« Ses bandes dessinées, disait Fellini, étaient la littérature de l’intelligence, de l’imagination et du romantisme. » Plasticien hors pair, Peellaert était cette autre figure de la BD belge qui révolutionna non seulement le 9ème Art mais l’art tout entier. Il incarnait le Pop Art mieux que quiconque, audacieux dans ses expérimentations, novateur dans ses techniques, synthétisant parfaitement son époque où la liberté des mœurs, la société de consommation, la révolution sexuelle, la politique même se cristallisaient dans un vulgaire chic et criard, mais élégant et inventif, devenu l’étendard d’une création opportuniste et raffinée.

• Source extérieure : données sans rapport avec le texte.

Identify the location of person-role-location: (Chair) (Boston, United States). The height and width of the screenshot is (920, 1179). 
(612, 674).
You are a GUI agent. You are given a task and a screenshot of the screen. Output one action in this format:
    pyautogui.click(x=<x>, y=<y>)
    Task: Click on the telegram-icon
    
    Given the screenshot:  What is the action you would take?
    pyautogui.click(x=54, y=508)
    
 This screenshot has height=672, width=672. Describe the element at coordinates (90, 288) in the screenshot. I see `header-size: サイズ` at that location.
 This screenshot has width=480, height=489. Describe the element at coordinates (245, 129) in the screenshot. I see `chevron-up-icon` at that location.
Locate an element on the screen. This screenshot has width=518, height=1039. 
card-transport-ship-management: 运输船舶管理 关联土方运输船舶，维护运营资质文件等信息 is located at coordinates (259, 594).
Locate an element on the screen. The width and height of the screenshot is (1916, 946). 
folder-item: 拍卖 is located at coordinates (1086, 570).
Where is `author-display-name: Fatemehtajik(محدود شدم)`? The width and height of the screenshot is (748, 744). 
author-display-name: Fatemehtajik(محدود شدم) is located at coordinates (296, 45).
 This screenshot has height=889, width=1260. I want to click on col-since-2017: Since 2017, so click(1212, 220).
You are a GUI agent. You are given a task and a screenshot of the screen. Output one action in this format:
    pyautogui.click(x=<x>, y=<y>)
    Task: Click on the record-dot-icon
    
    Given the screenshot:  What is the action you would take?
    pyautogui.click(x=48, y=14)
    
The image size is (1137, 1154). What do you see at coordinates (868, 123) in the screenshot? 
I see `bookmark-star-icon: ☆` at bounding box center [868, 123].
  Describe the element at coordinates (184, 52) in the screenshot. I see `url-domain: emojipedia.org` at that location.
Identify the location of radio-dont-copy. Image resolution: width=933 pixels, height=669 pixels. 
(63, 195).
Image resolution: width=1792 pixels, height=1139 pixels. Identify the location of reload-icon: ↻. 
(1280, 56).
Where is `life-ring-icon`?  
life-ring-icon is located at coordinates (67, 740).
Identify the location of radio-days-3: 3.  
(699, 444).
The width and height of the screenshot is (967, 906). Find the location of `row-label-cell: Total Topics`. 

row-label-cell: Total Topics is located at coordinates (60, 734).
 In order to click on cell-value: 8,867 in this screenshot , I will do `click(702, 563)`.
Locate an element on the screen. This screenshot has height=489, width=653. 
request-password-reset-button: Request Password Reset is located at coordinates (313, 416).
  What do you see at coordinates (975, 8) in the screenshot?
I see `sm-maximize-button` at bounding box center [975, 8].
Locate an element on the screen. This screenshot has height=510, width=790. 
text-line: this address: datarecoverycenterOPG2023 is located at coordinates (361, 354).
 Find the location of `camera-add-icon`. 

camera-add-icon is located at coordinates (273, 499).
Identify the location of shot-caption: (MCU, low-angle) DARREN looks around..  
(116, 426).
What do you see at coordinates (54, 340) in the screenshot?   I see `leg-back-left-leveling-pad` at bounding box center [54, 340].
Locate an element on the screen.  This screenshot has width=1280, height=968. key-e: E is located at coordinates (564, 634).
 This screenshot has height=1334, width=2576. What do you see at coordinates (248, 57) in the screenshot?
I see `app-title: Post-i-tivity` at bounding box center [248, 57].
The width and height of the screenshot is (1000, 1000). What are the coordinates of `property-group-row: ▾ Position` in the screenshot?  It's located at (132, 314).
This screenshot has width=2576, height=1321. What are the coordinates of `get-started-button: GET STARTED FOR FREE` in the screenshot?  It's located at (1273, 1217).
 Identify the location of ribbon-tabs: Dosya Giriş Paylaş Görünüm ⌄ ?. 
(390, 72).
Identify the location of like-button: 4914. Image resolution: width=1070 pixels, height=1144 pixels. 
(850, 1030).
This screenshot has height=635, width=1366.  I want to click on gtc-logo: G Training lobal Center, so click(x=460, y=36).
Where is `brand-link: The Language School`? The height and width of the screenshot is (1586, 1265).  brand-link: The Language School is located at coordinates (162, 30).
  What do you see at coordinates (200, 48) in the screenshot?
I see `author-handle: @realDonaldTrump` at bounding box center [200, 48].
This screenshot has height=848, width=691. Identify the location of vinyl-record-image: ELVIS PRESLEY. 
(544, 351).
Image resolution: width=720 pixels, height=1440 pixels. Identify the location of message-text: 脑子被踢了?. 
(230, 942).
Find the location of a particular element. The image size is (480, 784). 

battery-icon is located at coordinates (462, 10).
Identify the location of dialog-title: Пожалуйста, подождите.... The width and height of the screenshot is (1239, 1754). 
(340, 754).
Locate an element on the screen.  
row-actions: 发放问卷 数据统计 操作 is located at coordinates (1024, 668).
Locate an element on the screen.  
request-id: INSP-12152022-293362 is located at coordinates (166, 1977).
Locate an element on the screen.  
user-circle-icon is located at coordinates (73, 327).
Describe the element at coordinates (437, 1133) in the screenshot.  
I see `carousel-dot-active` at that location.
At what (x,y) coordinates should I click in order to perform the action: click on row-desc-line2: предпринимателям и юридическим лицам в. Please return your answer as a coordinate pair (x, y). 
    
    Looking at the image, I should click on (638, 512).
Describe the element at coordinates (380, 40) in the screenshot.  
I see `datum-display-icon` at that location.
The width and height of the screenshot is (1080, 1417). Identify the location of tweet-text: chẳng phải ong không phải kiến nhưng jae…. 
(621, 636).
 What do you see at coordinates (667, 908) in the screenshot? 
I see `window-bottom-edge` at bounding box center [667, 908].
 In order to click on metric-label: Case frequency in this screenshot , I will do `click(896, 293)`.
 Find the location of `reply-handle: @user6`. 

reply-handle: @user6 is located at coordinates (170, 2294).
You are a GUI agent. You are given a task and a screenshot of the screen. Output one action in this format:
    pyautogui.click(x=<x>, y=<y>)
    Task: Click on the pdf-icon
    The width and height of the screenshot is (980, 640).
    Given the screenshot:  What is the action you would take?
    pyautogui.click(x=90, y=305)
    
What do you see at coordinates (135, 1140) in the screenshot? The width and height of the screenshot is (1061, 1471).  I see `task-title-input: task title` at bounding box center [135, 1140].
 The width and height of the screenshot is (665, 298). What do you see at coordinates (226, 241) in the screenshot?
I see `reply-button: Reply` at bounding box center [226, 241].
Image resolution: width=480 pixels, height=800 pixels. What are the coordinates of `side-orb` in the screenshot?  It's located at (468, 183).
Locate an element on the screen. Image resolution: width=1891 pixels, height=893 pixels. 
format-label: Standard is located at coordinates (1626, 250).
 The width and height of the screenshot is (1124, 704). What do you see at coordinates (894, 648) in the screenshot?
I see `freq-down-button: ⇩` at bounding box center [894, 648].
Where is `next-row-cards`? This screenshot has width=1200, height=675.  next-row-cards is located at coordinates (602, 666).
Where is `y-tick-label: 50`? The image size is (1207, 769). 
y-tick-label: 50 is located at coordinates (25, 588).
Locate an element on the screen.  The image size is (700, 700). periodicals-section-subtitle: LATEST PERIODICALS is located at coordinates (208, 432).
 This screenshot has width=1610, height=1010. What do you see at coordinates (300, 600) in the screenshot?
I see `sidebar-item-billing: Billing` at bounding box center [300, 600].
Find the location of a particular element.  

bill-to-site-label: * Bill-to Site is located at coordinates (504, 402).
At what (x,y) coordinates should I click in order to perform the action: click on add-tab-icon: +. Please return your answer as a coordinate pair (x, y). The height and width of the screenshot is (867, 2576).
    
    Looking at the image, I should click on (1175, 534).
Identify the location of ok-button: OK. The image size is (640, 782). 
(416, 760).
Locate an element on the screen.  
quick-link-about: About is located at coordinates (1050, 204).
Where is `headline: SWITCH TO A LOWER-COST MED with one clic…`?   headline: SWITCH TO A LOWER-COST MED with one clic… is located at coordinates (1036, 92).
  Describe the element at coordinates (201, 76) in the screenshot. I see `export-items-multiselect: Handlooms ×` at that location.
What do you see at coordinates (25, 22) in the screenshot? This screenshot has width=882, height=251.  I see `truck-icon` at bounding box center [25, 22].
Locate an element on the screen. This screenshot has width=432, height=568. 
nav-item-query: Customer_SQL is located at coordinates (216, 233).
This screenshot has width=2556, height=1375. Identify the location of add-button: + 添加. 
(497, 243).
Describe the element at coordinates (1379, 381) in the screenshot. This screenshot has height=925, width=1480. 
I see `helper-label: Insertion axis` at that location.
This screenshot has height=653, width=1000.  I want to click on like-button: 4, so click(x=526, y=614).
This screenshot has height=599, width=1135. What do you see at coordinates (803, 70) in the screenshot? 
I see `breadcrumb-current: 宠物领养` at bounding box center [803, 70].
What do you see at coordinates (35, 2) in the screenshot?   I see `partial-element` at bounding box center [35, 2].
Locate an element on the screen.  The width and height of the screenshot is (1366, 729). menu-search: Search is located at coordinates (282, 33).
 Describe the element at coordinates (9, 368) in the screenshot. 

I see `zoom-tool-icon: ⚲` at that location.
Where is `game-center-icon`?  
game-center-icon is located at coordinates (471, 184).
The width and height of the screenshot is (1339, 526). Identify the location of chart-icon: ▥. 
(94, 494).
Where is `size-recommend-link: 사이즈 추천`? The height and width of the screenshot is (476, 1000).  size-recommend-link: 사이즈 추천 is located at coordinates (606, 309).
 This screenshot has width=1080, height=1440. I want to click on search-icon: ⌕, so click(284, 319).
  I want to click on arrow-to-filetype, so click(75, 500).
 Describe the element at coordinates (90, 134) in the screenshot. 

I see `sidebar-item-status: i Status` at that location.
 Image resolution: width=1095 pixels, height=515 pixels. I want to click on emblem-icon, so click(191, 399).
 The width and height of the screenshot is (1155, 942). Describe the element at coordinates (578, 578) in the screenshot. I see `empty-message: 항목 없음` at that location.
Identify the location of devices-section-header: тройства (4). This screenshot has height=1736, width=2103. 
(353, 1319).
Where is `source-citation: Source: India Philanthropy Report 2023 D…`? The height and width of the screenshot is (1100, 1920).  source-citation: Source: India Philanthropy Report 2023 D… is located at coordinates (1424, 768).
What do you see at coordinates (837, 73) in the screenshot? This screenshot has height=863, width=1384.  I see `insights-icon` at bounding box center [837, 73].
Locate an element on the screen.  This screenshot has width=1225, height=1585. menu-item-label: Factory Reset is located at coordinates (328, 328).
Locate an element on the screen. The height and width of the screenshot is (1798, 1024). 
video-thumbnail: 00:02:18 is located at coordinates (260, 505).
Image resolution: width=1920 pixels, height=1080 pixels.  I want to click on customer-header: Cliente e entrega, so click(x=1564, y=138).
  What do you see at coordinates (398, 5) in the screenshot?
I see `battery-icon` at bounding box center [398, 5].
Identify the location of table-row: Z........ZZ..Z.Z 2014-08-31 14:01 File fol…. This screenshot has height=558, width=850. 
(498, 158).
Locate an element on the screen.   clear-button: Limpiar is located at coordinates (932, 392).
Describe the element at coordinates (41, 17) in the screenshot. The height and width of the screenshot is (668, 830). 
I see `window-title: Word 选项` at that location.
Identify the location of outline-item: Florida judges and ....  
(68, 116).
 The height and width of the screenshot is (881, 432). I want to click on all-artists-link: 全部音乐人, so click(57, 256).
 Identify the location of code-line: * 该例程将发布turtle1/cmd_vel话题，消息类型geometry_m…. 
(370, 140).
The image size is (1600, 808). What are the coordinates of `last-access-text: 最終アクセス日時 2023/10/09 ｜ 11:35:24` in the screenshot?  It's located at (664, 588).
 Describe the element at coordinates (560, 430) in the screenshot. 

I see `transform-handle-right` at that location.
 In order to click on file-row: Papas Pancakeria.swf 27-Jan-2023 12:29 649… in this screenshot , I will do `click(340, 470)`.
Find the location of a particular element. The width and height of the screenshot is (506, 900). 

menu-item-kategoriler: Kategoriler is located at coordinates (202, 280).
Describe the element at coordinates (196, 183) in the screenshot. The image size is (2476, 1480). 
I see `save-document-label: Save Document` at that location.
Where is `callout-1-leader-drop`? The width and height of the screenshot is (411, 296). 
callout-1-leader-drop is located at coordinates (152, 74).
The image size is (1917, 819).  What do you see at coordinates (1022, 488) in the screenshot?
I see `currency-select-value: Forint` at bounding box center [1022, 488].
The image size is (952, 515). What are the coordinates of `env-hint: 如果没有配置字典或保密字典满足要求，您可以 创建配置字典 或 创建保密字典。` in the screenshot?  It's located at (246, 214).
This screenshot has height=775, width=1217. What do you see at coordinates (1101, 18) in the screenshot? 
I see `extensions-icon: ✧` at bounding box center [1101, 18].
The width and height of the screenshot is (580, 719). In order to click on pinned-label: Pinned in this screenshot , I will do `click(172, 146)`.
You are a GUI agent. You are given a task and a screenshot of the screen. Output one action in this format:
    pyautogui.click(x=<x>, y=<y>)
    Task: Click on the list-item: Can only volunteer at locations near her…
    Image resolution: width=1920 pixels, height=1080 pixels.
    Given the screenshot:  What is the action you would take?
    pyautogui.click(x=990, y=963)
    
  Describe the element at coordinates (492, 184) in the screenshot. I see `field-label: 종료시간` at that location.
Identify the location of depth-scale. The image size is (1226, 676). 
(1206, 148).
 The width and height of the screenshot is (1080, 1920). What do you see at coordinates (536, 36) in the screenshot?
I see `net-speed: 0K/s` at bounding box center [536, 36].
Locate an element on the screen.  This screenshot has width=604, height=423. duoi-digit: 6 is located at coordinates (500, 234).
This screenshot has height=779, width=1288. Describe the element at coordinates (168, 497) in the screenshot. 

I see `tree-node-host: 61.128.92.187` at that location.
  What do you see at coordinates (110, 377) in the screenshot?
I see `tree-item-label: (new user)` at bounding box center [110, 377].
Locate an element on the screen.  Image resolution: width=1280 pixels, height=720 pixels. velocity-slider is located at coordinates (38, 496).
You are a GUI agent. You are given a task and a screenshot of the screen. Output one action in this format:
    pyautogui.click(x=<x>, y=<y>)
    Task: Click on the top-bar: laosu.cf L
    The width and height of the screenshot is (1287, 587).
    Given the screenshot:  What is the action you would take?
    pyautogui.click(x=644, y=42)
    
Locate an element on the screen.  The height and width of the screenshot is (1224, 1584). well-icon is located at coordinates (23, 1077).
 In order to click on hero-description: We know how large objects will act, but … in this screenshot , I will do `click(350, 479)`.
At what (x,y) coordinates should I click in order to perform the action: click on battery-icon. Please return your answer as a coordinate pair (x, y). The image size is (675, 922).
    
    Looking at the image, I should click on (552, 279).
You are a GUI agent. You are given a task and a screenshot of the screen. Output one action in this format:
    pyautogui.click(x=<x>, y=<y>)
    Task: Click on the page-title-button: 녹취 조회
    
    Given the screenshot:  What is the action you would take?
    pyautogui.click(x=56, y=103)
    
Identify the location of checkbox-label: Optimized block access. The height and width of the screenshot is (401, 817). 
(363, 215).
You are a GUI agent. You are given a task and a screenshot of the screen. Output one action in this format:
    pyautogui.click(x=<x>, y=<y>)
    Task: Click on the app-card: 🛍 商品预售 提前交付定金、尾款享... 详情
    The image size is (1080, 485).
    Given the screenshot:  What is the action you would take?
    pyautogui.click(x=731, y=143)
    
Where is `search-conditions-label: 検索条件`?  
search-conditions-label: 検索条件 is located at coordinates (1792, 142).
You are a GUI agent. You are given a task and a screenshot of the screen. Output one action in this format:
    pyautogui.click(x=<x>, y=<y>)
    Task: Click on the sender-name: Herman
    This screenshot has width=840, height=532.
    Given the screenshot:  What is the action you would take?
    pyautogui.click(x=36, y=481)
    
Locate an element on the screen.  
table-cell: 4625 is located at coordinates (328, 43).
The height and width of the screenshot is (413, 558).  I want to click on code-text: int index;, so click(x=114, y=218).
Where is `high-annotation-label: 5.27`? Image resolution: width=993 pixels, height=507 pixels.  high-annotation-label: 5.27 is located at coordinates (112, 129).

On retiendra de lui ces filles sexy et longilignes portant des bas de footballeur, profilées comme des mannequins psychédéliques bardés d’accessoires et dont les traits rappelaient la sophistication de Sylvie Vartan ou de Françoise Hardy dans leur période glamour. C’est d’abord Jodelle (1966), prépublié dans Hara Kiri qui le fait connaître puis Pravda la survireuse, seule bande dessinée reconnue comme une composante du Pop Art. Elles constituent, avec Barbarella, toutes publiées chez Éric Losfeld, les premières femmes ostentatoirement sexuées du monde de la bande dessinée, marquant au passage dans nos contrées la naissance de la bande dessinée adulte, et non pas « pour adultes », à l’intention du grand public.
Peellaert abandonna ensuite la BD pour se consacrer à la peinture et à l’illustration notamment pour des affiches de films : Taxi Driver, Short Cuts, L’Argent, Paris, Texas et Les Ailes du désir,… , des pochettes de disques pour Les Rolling Stones, David Bowie, Étienne Daho, Lio,… ou des génériques d’émission de télévision. Son recueil d’illustrations Rock Dreams (Albin Michel, 1974) s’était vendu à plus d’un million d’exemplaires. Usant de toutes les techniques (gouaches acrylique, photo,..), ses derniers travaux utilisaient la palette graphique sur ordinateur.
2009 devait être une « année Peellaert » : Pravda la survireuse devait ressortir au Seuil le 15 décembre prochain et des dessins animés tirés de son travail étaient en cours de développement. À l’occasion de l’année BD 2009 en Belgique, le Palais des Beaux-Arts devait lui consacrer une expo conjointe avec Jean-Claude Forest, Guido Crepax et Paul Cuvelier : « Les années sexties » sous la houlette de Pierre Sterckx. L’artiste avait donné son accord et réunissait les œuvres avec enthousiasme. Espérons que cette disparition inopinée n’entrave pas ces beaux projets.